Yes, you should stop lying OldMountainMan. Apparently there were actually 55.

Brigham Young’s Wives and
His Divorce From Ann Eliza Webb

In 1868 Brigham Young, at age sixty-seven, married Ann Eliza Webb, an attractive twenty-four year old divorcee with two children. Young had already married dozens of other women. LDS scholar Jeffery Johnson, writing on Brigham Young and his wives, explained:

“Sixteen women gave birth to Brigham Young’s fifty-seven children; Emmeline Free had ten; six wives had only one child. The oldest child, Elizabeth Young Ellsworth, was fifty-two at Brigham’s death and the youngest, Fannie Young Clayton, was seven. Eleven of the sixteen women survived him.

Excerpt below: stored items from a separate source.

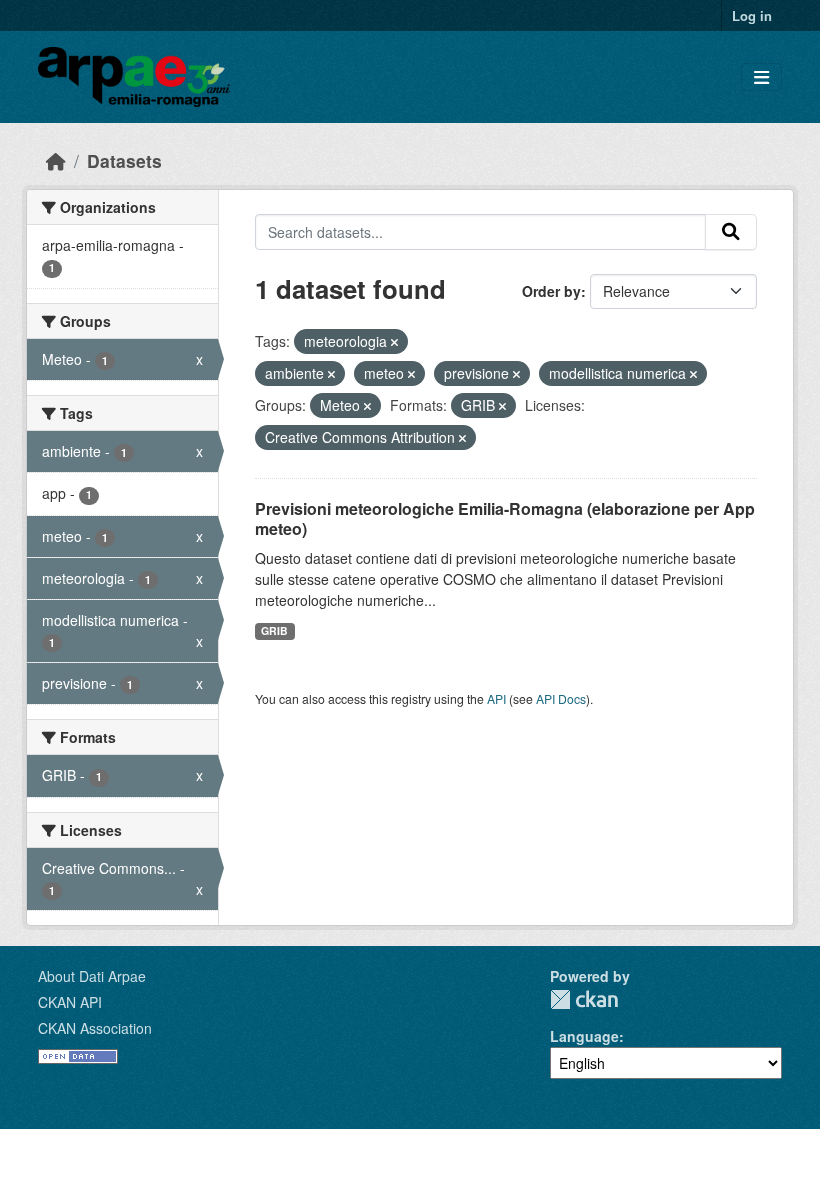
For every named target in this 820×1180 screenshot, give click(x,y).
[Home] (56, 160)
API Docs (561, 698)
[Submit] (731, 232)
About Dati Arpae (92, 976)
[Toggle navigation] (761, 77)
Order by (551, 291)
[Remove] (394, 342)
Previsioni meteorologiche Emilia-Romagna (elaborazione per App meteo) (505, 519)
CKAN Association (95, 1028)
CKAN (584, 999)
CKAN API (70, 1002)
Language (584, 1036)
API (496, 698)
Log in (752, 15)
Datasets (124, 160)
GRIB (274, 630)
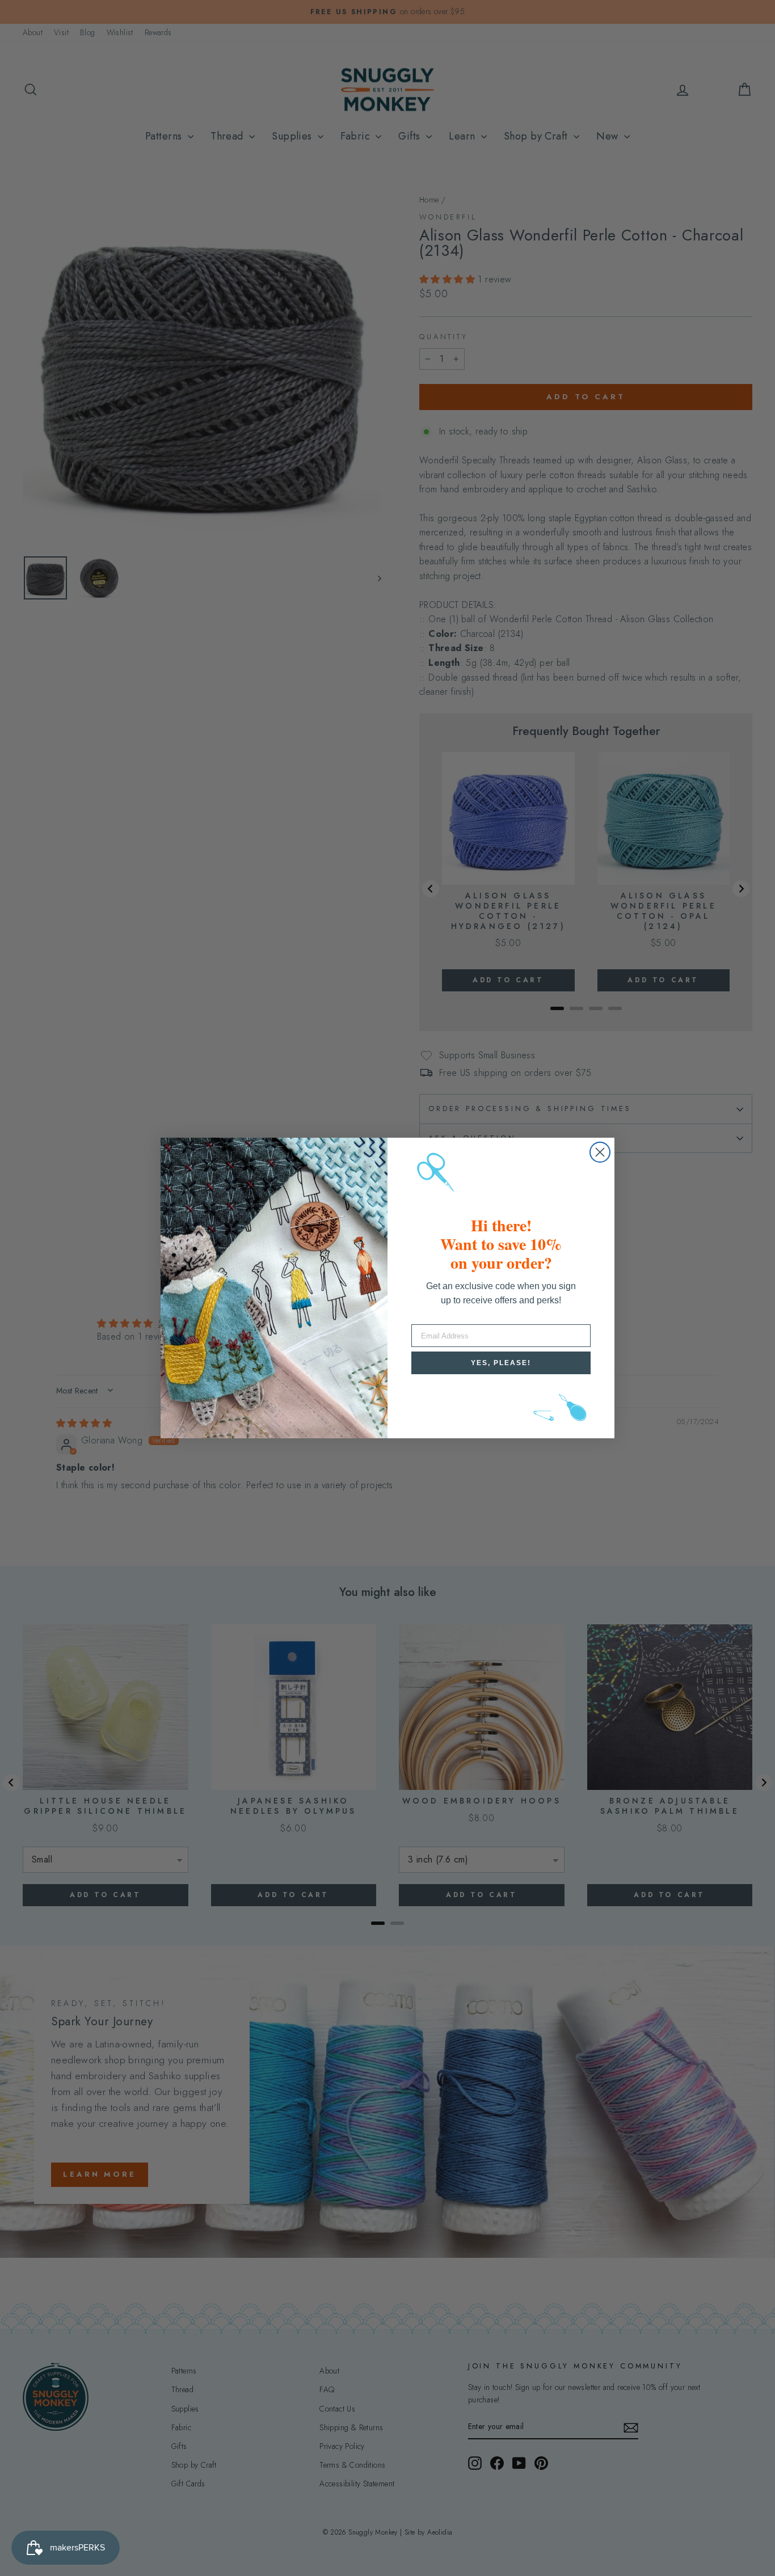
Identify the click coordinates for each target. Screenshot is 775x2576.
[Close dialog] (600, 1152)
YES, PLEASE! (501, 1363)
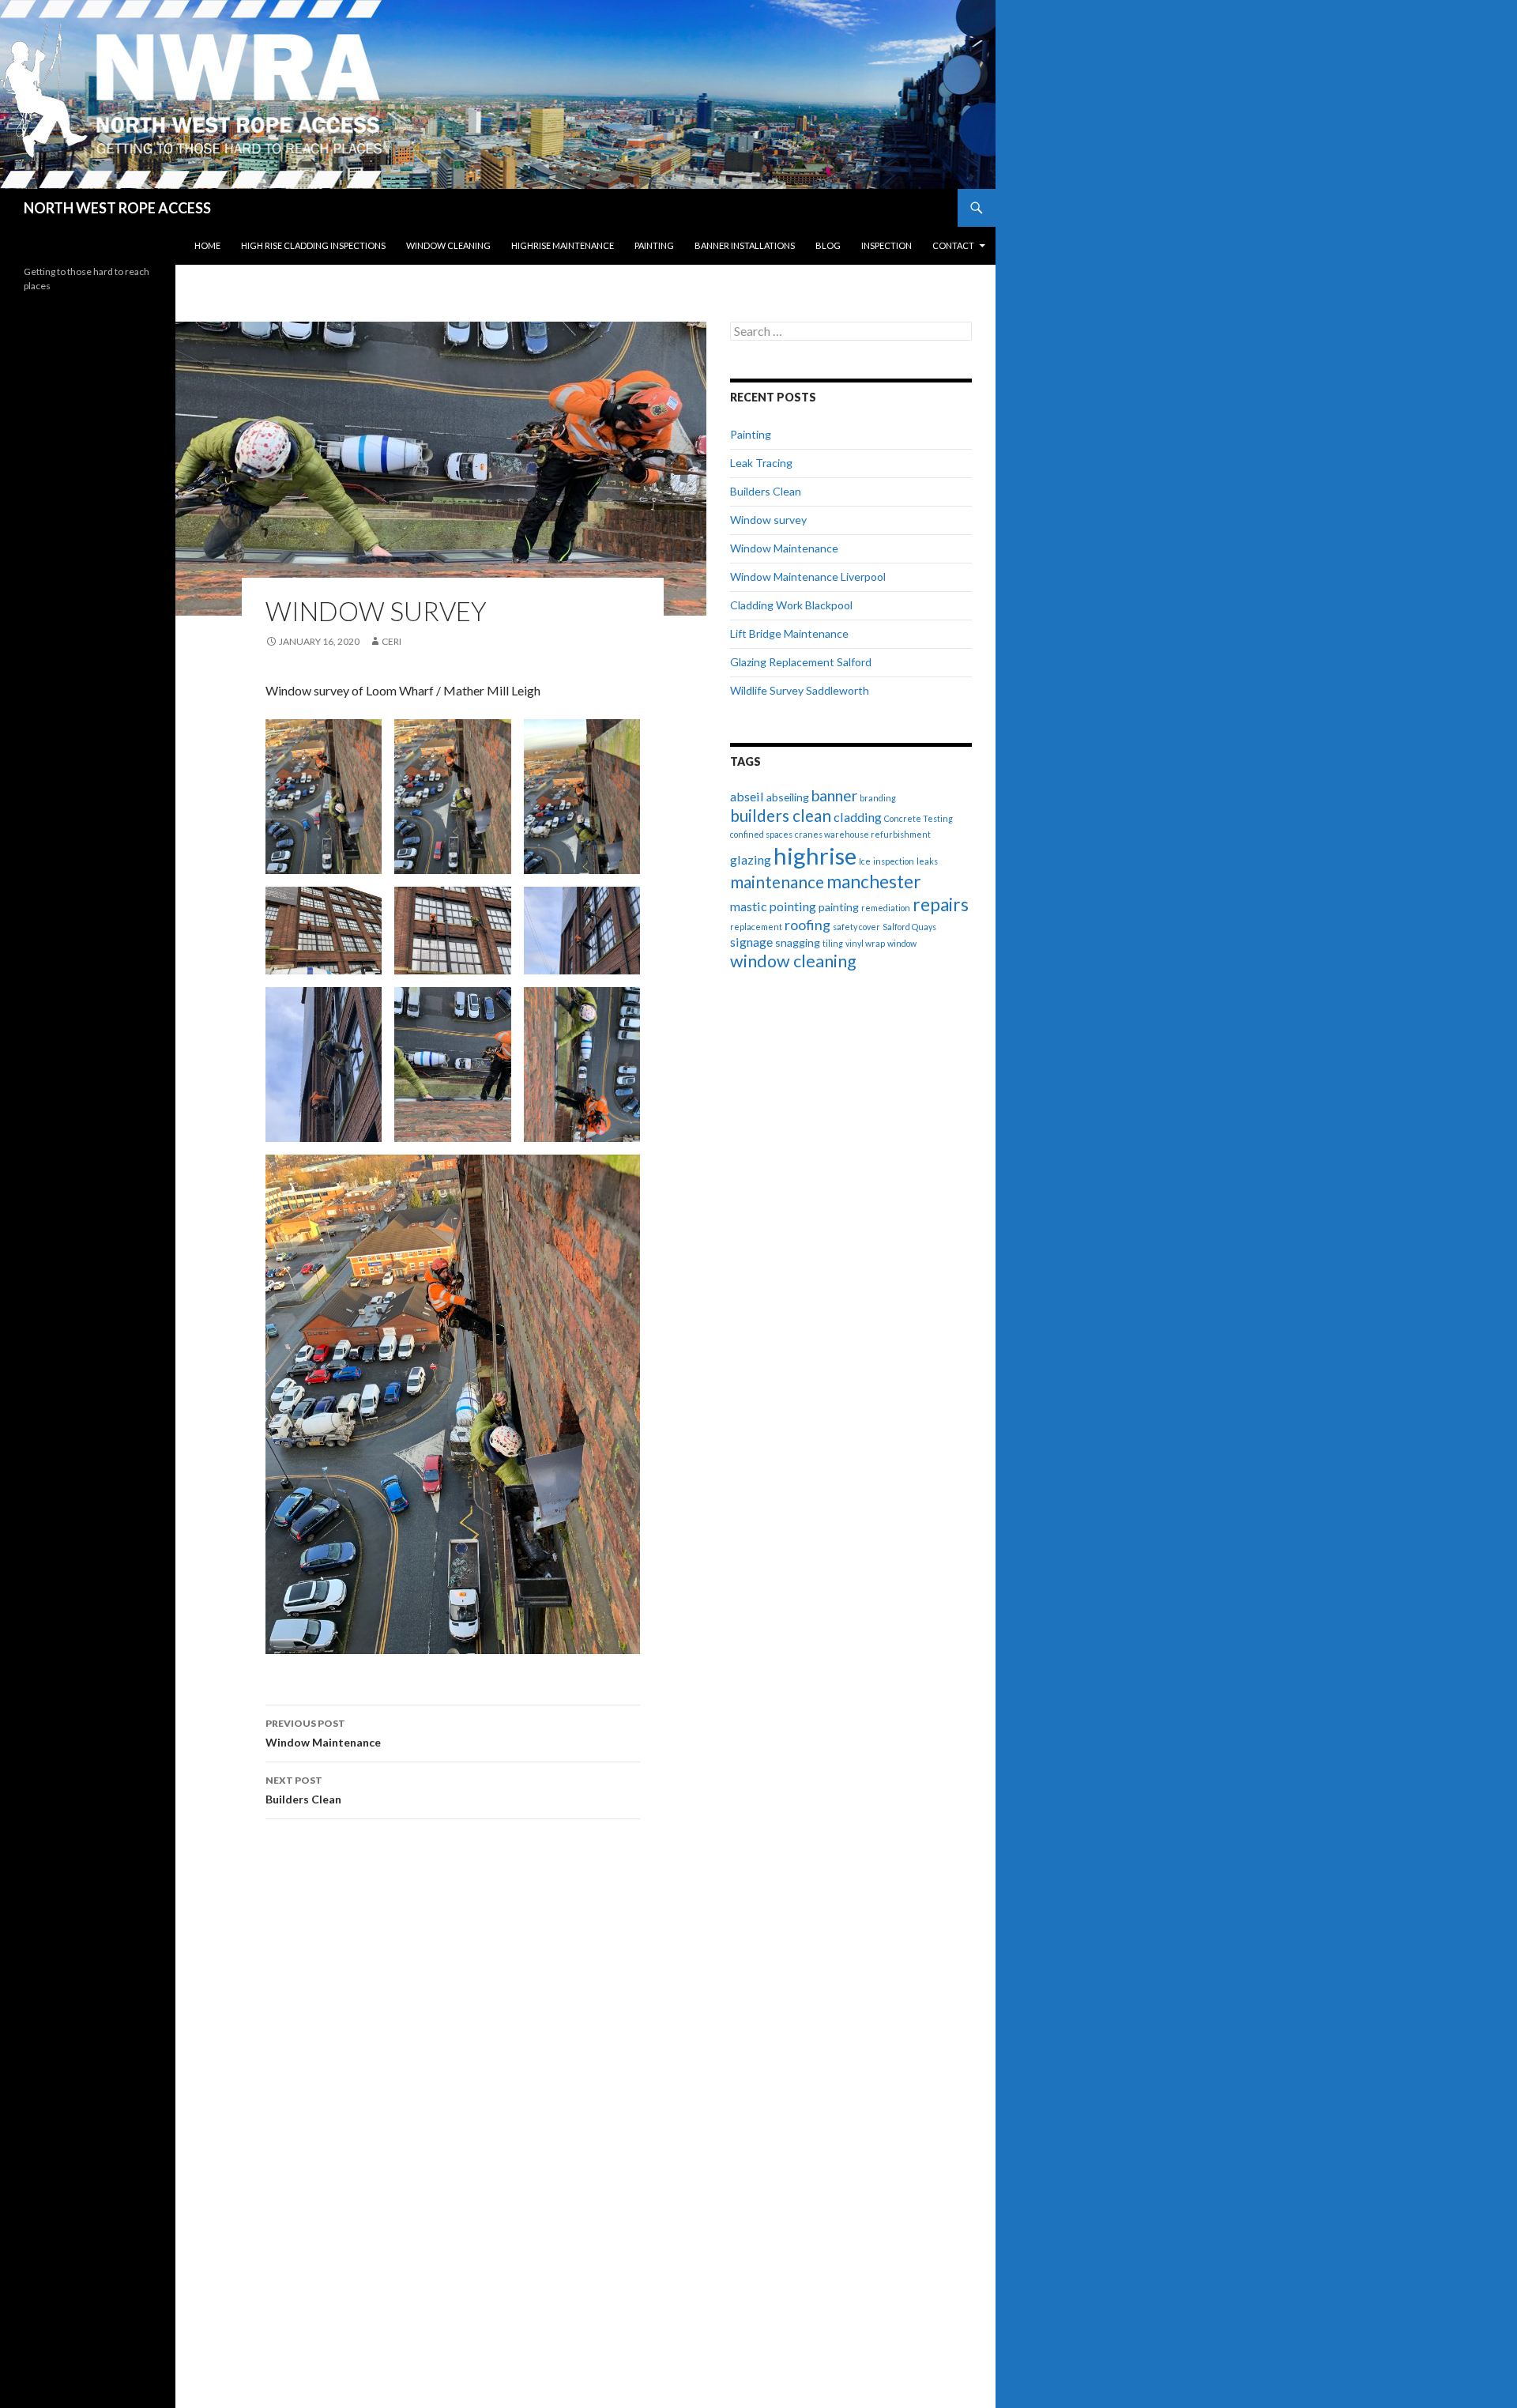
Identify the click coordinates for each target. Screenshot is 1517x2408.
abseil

None of the women who bore him children canceled their sealings or remarried....

“The first documented divorce was from Mary Woodward on 13 December 1846, his wife of less than a year. In a brief but warm letter that day, he wrote: “In answer to your letter of yesterday, the 12 inst; I will say, you may consider yourself discharged from me and my counsel” and added that he would be glad to help her if she and her children were ever hungry (Brigham Young papers).

“Divorce records are sketchy for the emigration period, but two women who had been sealed to him in the Nauvoo Temple left him then to marry other men. ...

“On 18 June 1851 Mary Ann Clark Powers wrote from Kanesville, Iowa: “I wish you to release me from all engagements with you for time and eternity....” (Brigham Young papers). This request was granted.

“After the Church began recording divorces in 1851, Mary Ann Turley and Mary Jane Bigelow obtained divorces in 1851, Eliza Babcock in 1853, and Elizabeth Fairchild in 1855 (Divorce Certificates, Brigham Young papers). They were under twenty when they married Brigham Young and had never become part of his household. They all remarried; and Mary Jane, Eliza, and Elizabeth remained in Utah. “Almost twenty years later in 1873, Ann Eliza Webb applied for a civil divorce. The case came to trial in 1875, and the court ordered Brigham to pay $500 per month allowance and $3,000 court costs. When he refused, he was fined $25 and sentenced to a day in prison for contempt of court (Arrington 1985, 373). There is no record of application for a Church divorce, but she was excommunicated 10 October 1874 and devoted much of the rest of her life to publishing her somewhat sensational memoirs and giving anti-Mormon lectures.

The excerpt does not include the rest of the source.